Work request
Return all entries word for word, but drop any images.

Supplied entries
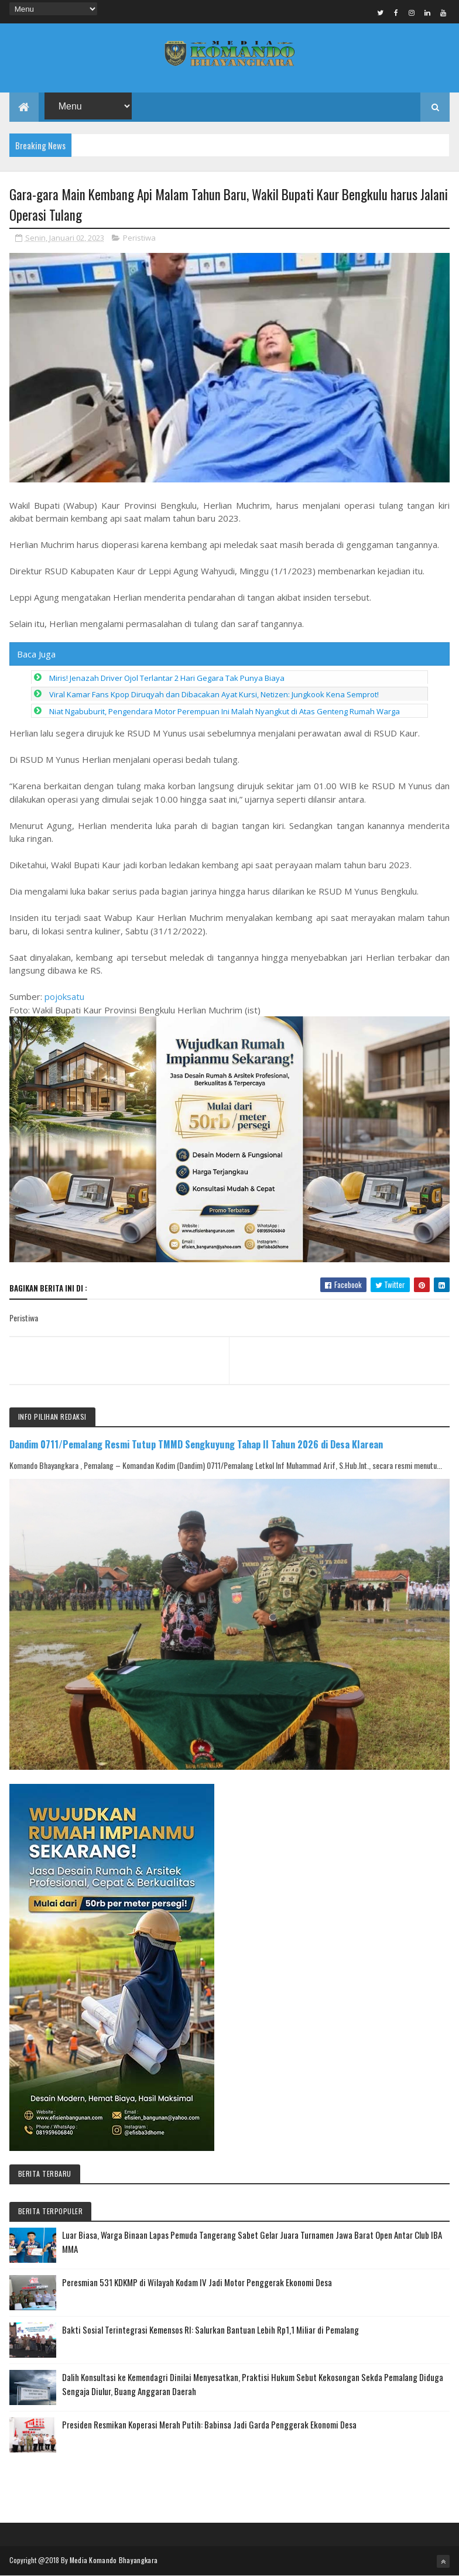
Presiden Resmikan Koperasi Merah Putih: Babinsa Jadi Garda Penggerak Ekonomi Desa (209, 2424)
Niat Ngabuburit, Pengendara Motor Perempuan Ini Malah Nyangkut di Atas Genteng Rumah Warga (224, 711)
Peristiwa (139, 237)
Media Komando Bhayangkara (114, 2560)
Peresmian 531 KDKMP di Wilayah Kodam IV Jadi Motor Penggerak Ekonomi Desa (197, 2282)
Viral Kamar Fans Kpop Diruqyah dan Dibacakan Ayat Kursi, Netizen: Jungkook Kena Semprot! (214, 694)
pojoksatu (64, 996)
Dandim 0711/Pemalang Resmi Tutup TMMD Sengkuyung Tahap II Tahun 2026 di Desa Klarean (196, 1444)
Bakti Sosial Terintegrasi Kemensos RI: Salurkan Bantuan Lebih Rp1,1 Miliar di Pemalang (210, 2329)
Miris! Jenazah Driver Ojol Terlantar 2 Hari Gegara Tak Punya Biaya (167, 678)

Answer box
Presiden Resmikan Koperasi Merah Putih: Babinsa Jadi Garda Penggerak Ekonomi Desa (209, 2424)
Niat Ngabuburit, Pengendara Motor Perempuan Ini Malah Nyangkut di Atas Genteng Rumah Warga (224, 711)
Peristiwa (139, 237)
Media Komando Bhayangkara (114, 2560)
Peresmian 531 KDKMP di Wilayah Kodam IV Jadi Motor Penggerak Ekonomi Desa (197, 2282)
Viral Kamar Fans Kpop Diruqyah dan Dibacakan Ayat Kursi, Netizen: Jungkook Kena Semprot! (214, 694)
pojoksatu (64, 996)
Dandim 0711/Pemalang Resmi Tutup TMMD Sengkuyung Tahap II Tahun 2026 di Desa Klarean (196, 1444)
Bakti Sosial Terintegrasi Kemensos RI: Salurkan Bantuan Lebih Rp1,1 Miliar di Pemalang (210, 2329)
Miris! Jenazah Driver Ojol Terlantar 2 Hari Gegara Tak Punya Biaya (167, 678)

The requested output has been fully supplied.